* Pixel coordinate grounding data:
:::
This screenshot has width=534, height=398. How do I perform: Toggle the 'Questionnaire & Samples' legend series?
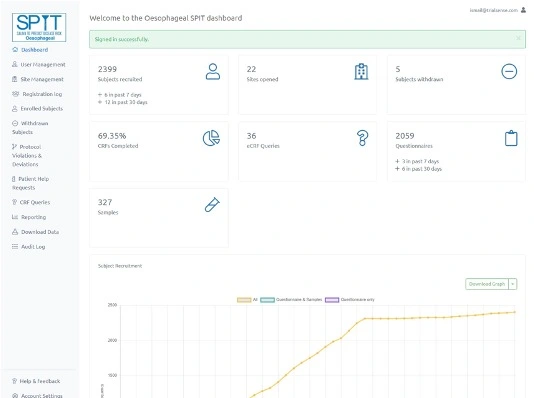pyautogui.click(x=291, y=300)
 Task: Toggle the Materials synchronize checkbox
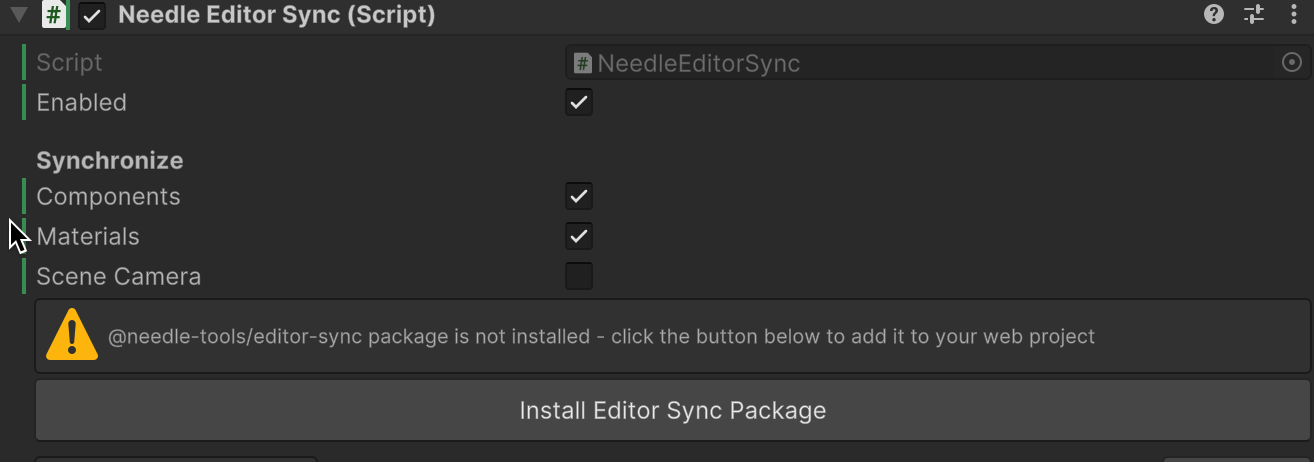click(x=579, y=236)
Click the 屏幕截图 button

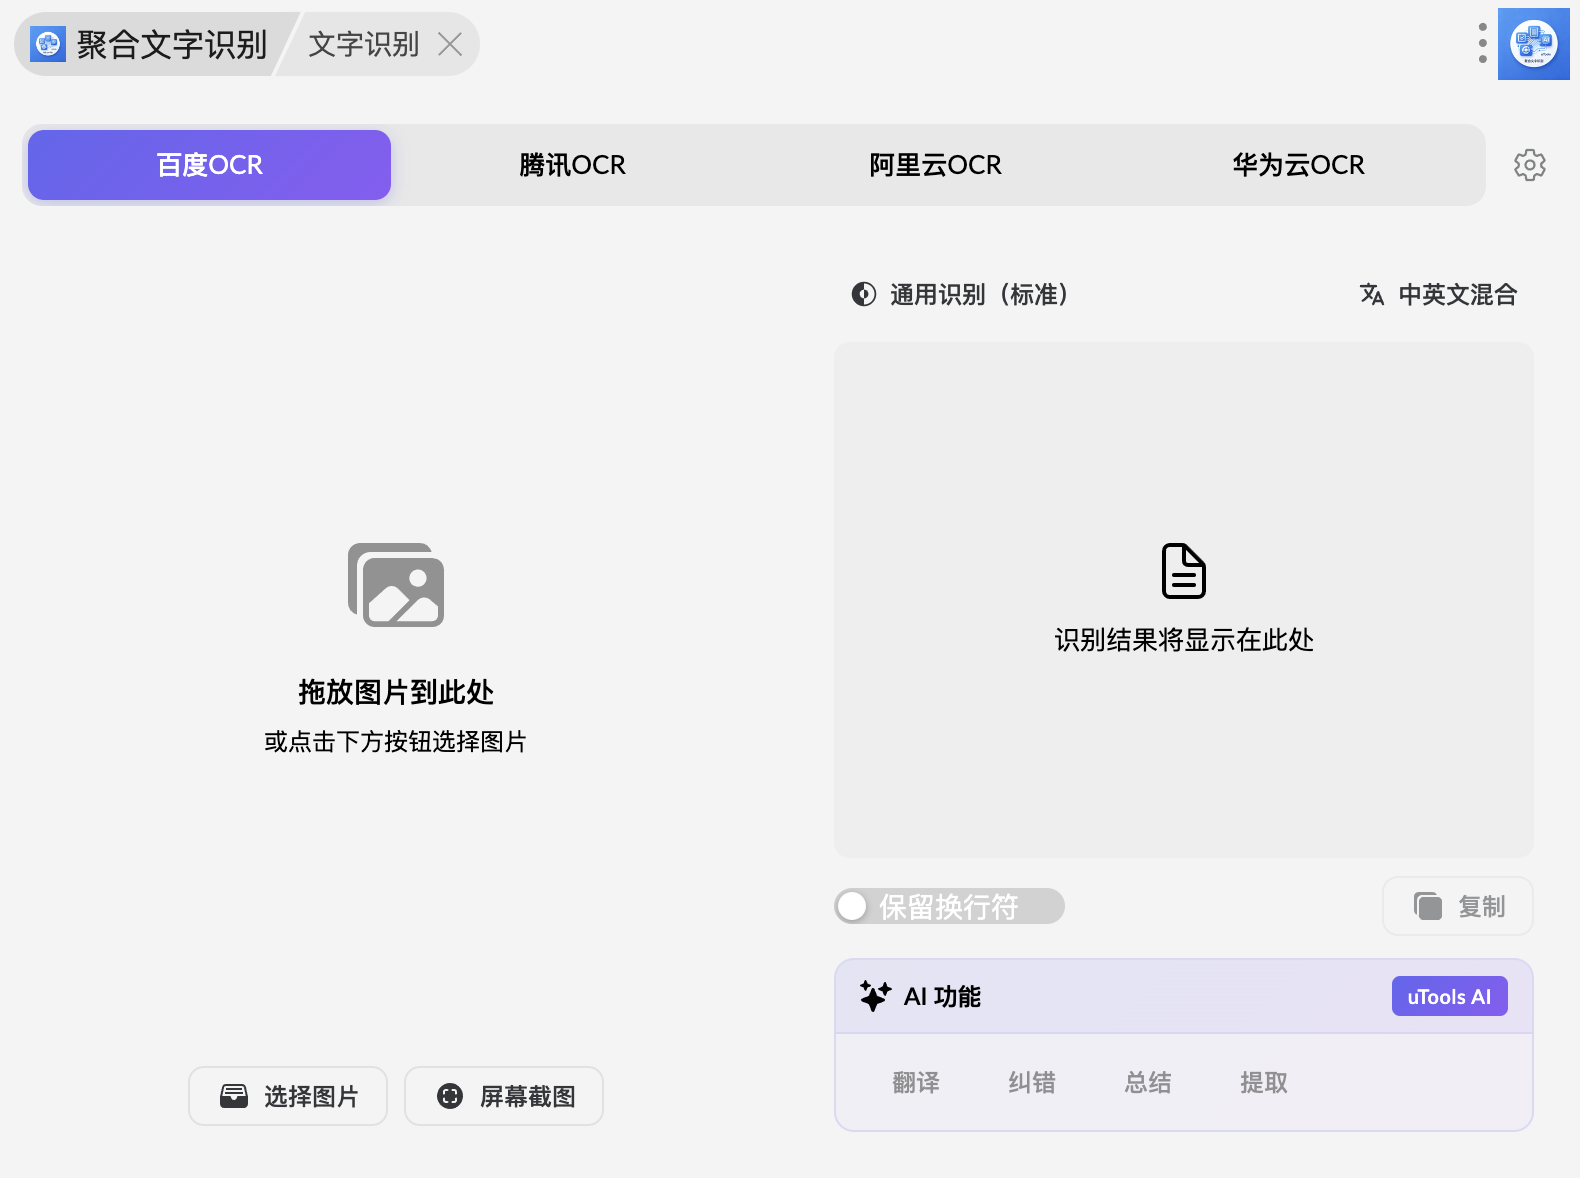pyautogui.click(x=504, y=1096)
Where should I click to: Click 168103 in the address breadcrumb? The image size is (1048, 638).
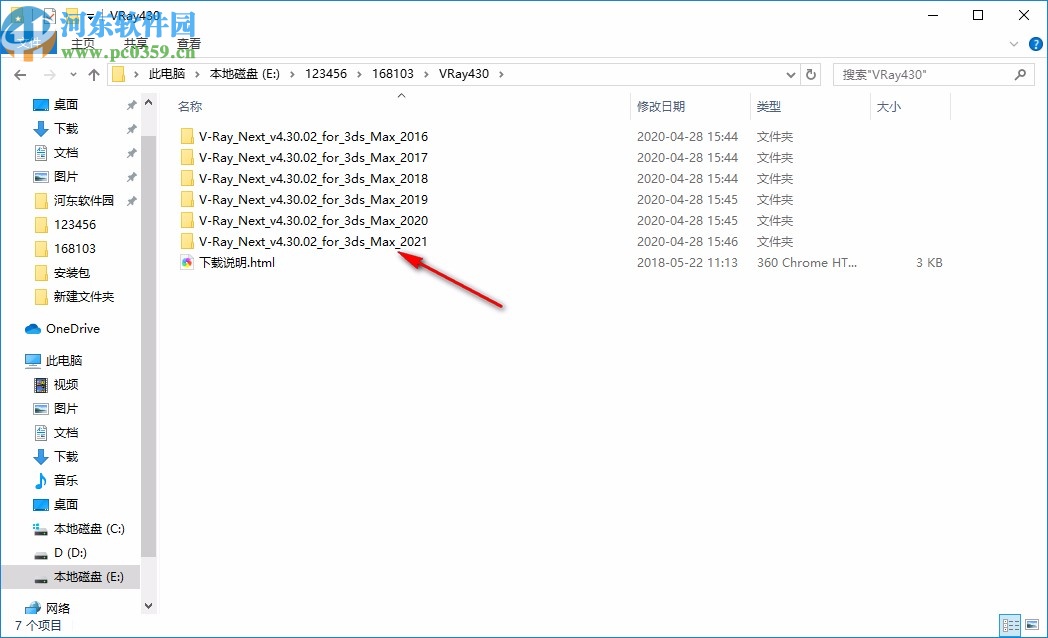pyautogui.click(x=392, y=73)
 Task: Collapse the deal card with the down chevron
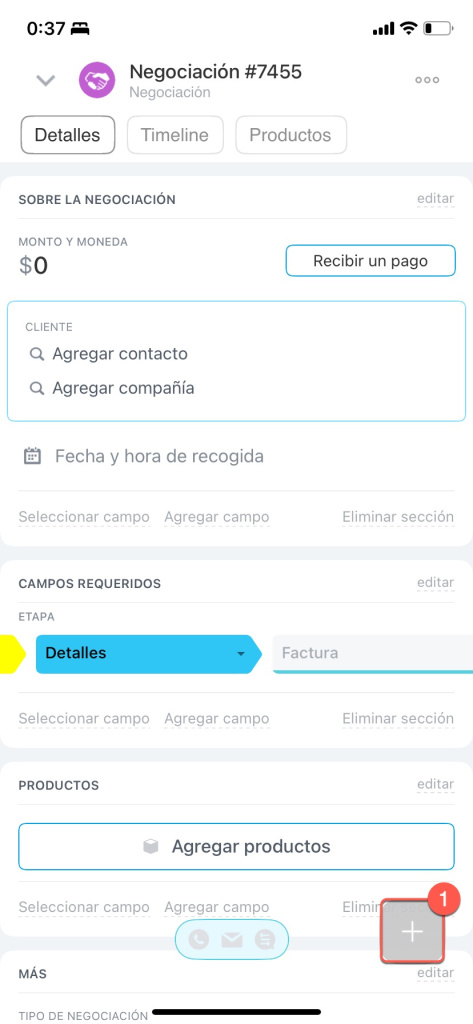click(45, 80)
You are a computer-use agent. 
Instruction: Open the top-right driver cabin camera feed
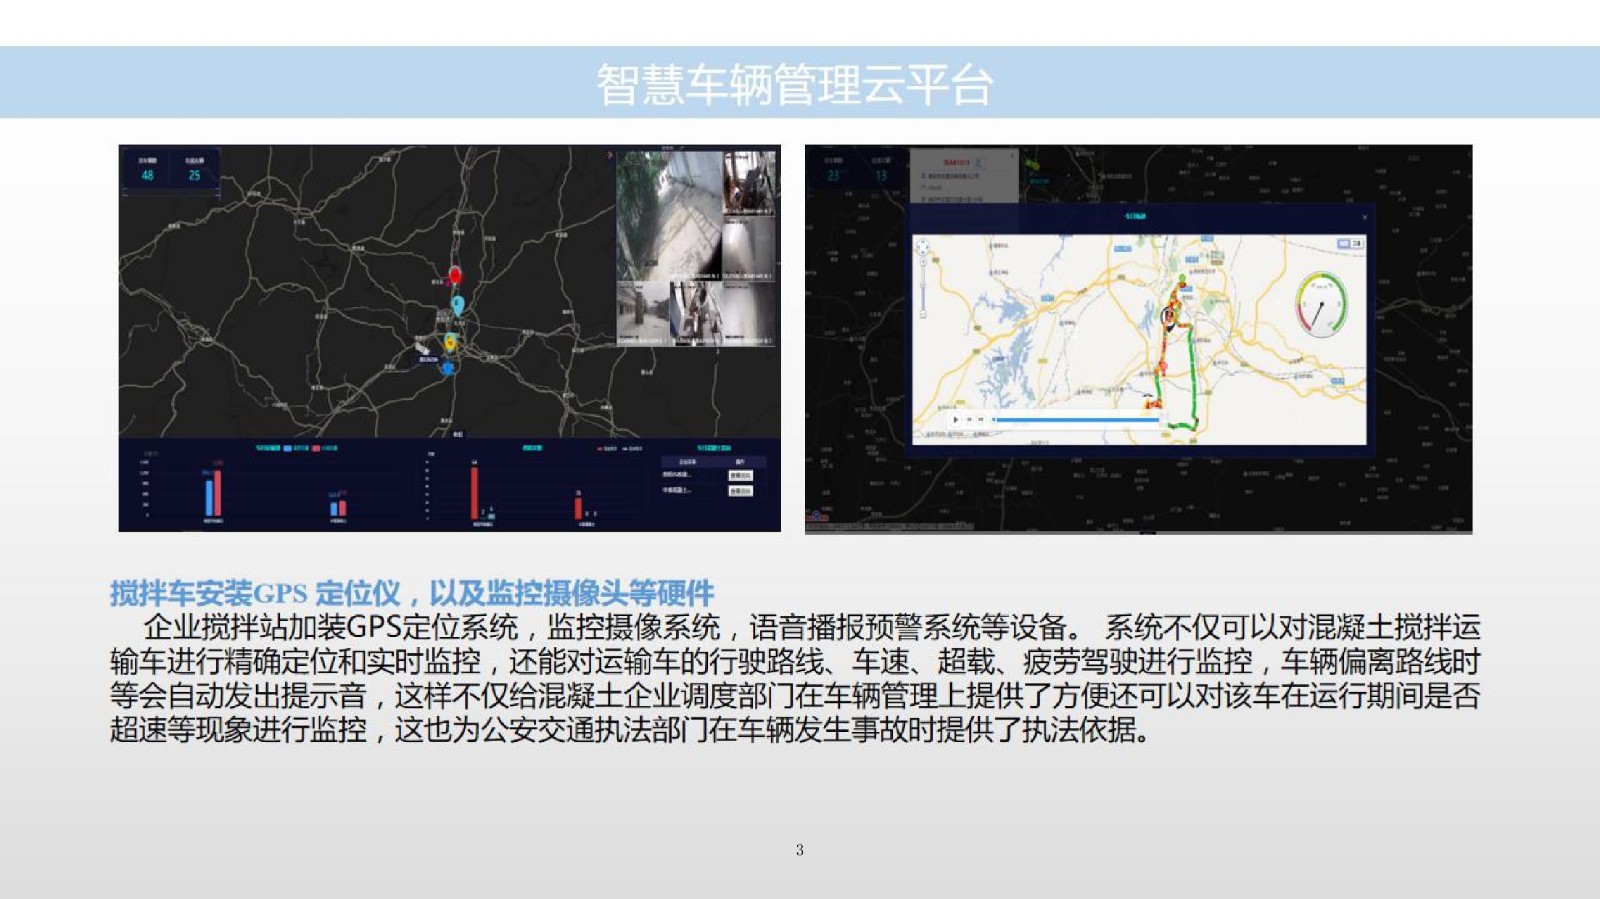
:::
* Problem to work on: Repeat exactly the lines above, from the line containing "Task: Toggle the" through the last line of the records, inclusive; omit any pictures.

* Answer to this exercise:
 Task: Toggle the Materials synchronize checkbox
click(x=579, y=236)
Click the 屏幕截图 button

pyautogui.click(x=504, y=1096)
Where should I click to: Click 168103 in the address breadcrumb? The image size is (1048, 638).
pyautogui.click(x=392, y=73)
 Task: Collapse the deal card with the down chevron
click(45, 80)
You are a computer-use agent. 
Instruction: Open the top-right driver cabin camera feed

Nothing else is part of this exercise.